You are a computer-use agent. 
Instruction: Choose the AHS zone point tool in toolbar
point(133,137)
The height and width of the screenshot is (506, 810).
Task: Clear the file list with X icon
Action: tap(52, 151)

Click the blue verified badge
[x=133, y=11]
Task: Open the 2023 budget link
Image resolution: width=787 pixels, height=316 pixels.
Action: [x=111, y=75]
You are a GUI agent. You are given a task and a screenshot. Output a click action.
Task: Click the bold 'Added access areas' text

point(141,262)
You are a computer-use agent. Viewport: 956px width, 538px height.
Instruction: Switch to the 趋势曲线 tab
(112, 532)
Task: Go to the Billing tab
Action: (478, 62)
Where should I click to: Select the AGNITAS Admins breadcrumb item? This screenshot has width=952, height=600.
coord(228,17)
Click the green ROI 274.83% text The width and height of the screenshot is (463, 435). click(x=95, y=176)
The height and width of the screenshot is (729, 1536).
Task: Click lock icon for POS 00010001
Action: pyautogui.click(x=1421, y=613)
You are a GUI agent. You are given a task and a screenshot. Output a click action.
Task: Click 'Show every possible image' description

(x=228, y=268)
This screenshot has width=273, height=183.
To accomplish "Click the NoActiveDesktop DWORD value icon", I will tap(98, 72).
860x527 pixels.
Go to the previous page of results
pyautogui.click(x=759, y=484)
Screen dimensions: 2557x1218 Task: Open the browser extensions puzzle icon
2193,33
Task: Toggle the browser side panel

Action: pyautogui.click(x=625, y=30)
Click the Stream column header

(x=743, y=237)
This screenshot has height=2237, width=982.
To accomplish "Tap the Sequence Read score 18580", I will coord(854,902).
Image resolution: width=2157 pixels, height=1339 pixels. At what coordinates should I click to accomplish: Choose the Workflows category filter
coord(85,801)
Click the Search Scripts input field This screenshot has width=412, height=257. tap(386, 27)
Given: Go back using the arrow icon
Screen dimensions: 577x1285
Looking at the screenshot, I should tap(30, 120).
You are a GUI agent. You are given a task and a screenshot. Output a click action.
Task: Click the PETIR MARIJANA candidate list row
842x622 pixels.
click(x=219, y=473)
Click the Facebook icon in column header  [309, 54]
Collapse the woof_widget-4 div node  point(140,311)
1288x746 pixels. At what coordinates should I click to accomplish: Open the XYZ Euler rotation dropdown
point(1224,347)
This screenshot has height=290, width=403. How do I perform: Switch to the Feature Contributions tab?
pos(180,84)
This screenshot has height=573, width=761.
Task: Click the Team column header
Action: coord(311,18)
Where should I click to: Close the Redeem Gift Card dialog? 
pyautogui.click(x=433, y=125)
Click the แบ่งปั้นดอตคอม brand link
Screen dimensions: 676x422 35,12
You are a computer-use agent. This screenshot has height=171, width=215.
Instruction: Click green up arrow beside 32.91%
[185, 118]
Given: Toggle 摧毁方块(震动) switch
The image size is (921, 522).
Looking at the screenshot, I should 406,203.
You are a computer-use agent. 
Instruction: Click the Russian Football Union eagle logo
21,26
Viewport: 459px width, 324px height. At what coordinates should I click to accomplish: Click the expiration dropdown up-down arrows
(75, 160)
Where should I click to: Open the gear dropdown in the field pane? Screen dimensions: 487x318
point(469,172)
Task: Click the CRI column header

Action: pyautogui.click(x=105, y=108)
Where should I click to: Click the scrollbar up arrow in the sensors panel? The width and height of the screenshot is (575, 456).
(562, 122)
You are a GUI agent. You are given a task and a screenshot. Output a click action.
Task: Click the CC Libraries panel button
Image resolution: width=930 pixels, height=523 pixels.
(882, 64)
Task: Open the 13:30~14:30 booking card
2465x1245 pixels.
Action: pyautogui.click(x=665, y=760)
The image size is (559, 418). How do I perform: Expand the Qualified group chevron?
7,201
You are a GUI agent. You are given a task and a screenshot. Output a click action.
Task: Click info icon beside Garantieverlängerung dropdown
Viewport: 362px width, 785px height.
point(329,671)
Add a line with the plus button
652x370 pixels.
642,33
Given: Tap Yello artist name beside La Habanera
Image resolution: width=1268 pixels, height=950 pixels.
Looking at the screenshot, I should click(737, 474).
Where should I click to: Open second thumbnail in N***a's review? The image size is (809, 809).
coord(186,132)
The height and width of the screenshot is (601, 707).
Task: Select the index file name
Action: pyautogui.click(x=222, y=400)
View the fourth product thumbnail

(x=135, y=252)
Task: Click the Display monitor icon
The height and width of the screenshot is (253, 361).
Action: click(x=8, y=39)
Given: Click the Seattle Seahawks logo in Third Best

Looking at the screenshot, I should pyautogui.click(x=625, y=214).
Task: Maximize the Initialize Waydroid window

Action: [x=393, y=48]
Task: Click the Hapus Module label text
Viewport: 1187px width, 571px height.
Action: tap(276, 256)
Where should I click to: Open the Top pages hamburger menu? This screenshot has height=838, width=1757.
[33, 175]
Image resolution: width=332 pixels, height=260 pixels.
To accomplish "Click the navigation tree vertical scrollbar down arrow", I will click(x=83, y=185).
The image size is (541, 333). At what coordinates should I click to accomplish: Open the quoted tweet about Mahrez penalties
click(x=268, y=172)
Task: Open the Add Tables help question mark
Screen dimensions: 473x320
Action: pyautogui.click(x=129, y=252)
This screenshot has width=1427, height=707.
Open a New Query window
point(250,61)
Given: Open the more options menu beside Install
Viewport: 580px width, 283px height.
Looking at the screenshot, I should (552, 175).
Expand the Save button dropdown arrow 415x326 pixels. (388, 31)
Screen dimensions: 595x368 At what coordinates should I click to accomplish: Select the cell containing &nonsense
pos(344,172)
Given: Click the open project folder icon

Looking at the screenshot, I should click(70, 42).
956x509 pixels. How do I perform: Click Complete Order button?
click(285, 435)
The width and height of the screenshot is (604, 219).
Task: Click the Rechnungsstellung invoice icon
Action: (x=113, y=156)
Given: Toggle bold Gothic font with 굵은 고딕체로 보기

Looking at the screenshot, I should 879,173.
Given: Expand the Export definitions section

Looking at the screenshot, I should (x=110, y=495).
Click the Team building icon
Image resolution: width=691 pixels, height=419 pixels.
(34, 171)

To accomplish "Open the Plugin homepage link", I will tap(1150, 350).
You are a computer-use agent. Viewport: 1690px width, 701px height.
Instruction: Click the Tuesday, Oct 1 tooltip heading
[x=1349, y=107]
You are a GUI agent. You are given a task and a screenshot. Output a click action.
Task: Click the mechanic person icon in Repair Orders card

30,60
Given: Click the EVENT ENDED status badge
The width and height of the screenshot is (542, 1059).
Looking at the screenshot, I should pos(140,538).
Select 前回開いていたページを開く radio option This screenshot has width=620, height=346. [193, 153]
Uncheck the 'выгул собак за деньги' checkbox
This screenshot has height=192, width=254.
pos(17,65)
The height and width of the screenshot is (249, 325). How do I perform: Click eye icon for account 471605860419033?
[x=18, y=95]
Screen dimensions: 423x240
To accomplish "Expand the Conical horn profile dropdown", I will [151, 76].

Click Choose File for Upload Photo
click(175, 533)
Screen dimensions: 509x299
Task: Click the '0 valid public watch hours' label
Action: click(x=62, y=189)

→ **REQUIREMENT**:
Reproduce all of the lines above without any changes.

→ **FINISHED EXERCISE**:
You are a computer-use agent. 
Instruction: Choose the AHS zone point tool in toolbar
point(133,137)
The height and width of the screenshot is (506, 810).
Task: Clear the file list with X icon
Action: tap(52, 151)

Click the blue verified badge
[x=133, y=11]
Task: Open the 2023 budget link
Image resolution: width=787 pixels, height=316 pixels.
Action: [x=111, y=75]
You are a GUI agent. You are given a task and a screenshot. Output a click action.
Task: Click the bold 'Added access areas' text

point(141,262)
You are a computer-use agent. Viewport: 956px width, 538px height.
Instruction: Switch to the 趋势曲线 tab
(112, 532)
Task: Go to the Billing tab
Action: (478, 62)
Where should I click to: Select the AGNITAS Admins breadcrumb item? This screenshot has width=952, height=600.
coord(228,17)
Click the green ROI 274.83% text The width and height of the screenshot is (463, 435). click(x=95, y=176)
The height and width of the screenshot is (729, 1536).
Task: Click lock icon for POS 00010001
Action: pyautogui.click(x=1421, y=613)
You are a GUI agent. You are given a task and a screenshot. Output a click action.
Task: Click 'Show every possible image' description

(x=228, y=268)
This screenshot has width=273, height=183.
To accomplish "Click the NoActiveDesktop DWORD value icon", I will tap(98, 72).
860x527 pixels.
Go to the previous page of results
pyautogui.click(x=759, y=484)
Screen dimensions: 2557x1218 Task: Open the browser extensions puzzle icon
2193,33
Task: Toggle the browser side panel

Action: pyautogui.click(x=625, y=30)
Click the Stream column header

(x=743, y=237)
This screenshot has height=2237, width=982.
To accomplish "Tap the Sequence Read score 18580", I will coord(854,902).
Image resolution: width=2157 pixels, height=1339 pixels. At what coordinates should I click to accomplish: Choose the Workflows category filter
coord(85,801)
Click the Search Scripts input field This screenshot has width=412, height=257. tap(386, 27)
Given: Go back using the arrow icon
Screen dimensions: 577x1285
Looking at the screenshot, I should tap(30, 120).
You are a GUI agent. You are given a task and a screenshot. Output a click action.
Task: Click the PETIR MARIJANA candidate list row
842x622 pixels.
click(x=219, y=473)
Click the Facebook icon in column header  [309, 54]
Collapse the woof_widget-4 div node  point(140,311)
1288x746 pixels. At what coordinates should I click to accomplish: Open the XYZ Euler rotation dropdown
point(1224,347)
This screenshot has height=290, width=403. How do I perform: Switch to the Feature Contributions tab?
pos(180,84)
This screenshot has height=573, width=761.
Task: Click the Team column header
Action: coord(311,18)
Where should I click to: Close the Redeem Gift Card dialog? 
pyautogui.click(x=433, y=125)
Click the แบ่งปั้นดอตคอม brand link
Screen dimensions: 676x422 35,12
You are a computer-use agent. This screenshot has height=171, width=215.
Instruction: Click green up arrow beside 32.91%
[185, 118]
Given: Toggle 摧毁方块(震动) switch
The image size is (921, 522).
Looking at the screenshot, I should 406,203.
You are a computer-use agent. 
Instruction: Click the Russian Football Union eagle logo
21,26
Viewport: 459px width, 324px height. At what coordinates should I click to accomplish: Click the expiration dropdown up-down arrows
(75, 160)
Where should I click to: Open the gear dropdown in the field pane? Screen dimensions: 487x318
point(469,172)
Task: Click the CRI column header

Action: pyautogui.click(x=105, y=108)
Where should I click to: Click the scrollbar up arrow in the sensors panel? The width and height of the screenshot is (575, 456).
(562, 122)
You are a GUI agent. You are given a task and a screenshot. Output a click action.
Task: Click the CC Libraries panel button
Image resolution: width=930 pixels, height=523 pixels.
(882, 64)
Task: Open the 13:30~14:30 booking card
2465x1245 pixels.
Action: pyautogui.click(x=665, y=760)
The image size is (559, 418). How do I perform: Expand the Qualified group chevron?
7,201
You are a GUI agent. You are given a task and a screenshot. Output a click action.
Task: Click info icon beside Garantieverlängerung dropdown
Viewport: 362px width, 785px height.
point(329,671)
Add a line with the plus button
652x370 pixels.
642,33
Given: Tap Yello artist name beside La Habanera
Image resolution: width=1268 pixels, height=950 pixels.
Looking at the screenshot, I should click(737, 474).
Where should I click to: Open second thumbnail in N***a's review? The image size is (809, 809).
coord(186,132)
The height and width of the screenshot is (601, 707).
Task: Select the index file name
Action: pyautogui.click(x=222, y=400)
View the fourth product thumbnail

(x=135, y=252)
Task: Click the Display monitor icon
The height and width of the screenshot is (253, 361).
Action: click(x=8, y=39)
Given: Click the Seattle Seahawks logo in Third Best

Looking at the screenshot, I should pyautogui.click(x=625, y=214).
Task: Maximize the Initialize Waydroid window

Action: [x=393, y=48]
Task: Click the Hapus Module label text
Viewport: 1187px width, 571px height.
Action: tap(276, 256)
Where should I click to: Open the Top pages hamburger menu? This screenshot has height=838, width=1757.
[33, 175]
Image resolution: width=332 pixels, height=260 pixels.
To accomplish "Click the navigation tree vertical scrollbar down arrow", I will click(x=83, y=185).
The image size is (541, 333). At what coordinates should I click to accomplish: Open the quoted tweet about Mahrez penalties
click(x=268, y=172)
Task: Open the Add Tables help question mark
Screen dimensions: 473x320
Action: pyautogui.click(x=129, y=252)
This screenshot has width=1427, height=707.
Open a New Query window
point(250,61)
Given: Open the more options menu beside Install
Viewport: 580px width, 283px height.
Looking at the screenshot, I should (552, 175).
Expand the Save button dropdown arrow 415x326 pixels. (388, 31)
Screen dimensions: 595x368 At what coordinates should I click to accomplish: Select the cell containing &nonsense
pos(344,172)
Given: Click the open project folder icon

Looking at the screenshot, I should click(70, 42).
956x509 pixels. How do I perform: Click Complete Order button?
click(285, 435)
The width and height of the screenshot is (604, 219).
Task: Click the Rechnungsstellung invoice icon
Action: (x=113, y=156)
Given: Toggle bold Gothic font with 굵은 고딕체로 보기

Looking at the screenshot, I should 879,173.
Given: Expand the Export definitions section

Looking at the screenshot, I should (x=110, y=495).
Click the Team building icon
Image resolution: width=691 pixels, height=419 pixels.
(34, 171)

To accomplish "Open the Plugin homepage link", I will tap(1150, 350).
You are a computer-use agent. Viewport: 1690px width, 701px height.
Instruction: Click the Tuesday, Oct 1 tooltip heading
[x=1349, y=107]
You are a GUI agent. You are given a task and a screenshot. Output a click action.
Task: Click the mechanic person icon in Repair Orders card

30,60
Given: Click the EVENT ENDED status badge
The width and height of the screenshot is (542, 1059).
Looking at the screenshot, I should pos(140,538).
Select 前回開いていたページを開く radio option This screenshot has width=620, height=346. [193, 153]
Uncheck the 'выгул собак за деньги' checkbox
This screenshot has height=192, width=254.
pos(17,65)
The height and width of the screenshot is (249, 325). How do I perform: Click eye icon for account 471605860419033?
[x=18, y=95]
Screen dimensions: 423x240
To accomplish "Expand the Conical horn profile dropdown", I will [151, 76].

Click Choose File for Upload Photo
click(175, 533)
Screen dimensions: 509x299
Task: Click the '0 valid public watch hours' label
Action: click(x=62, y=189)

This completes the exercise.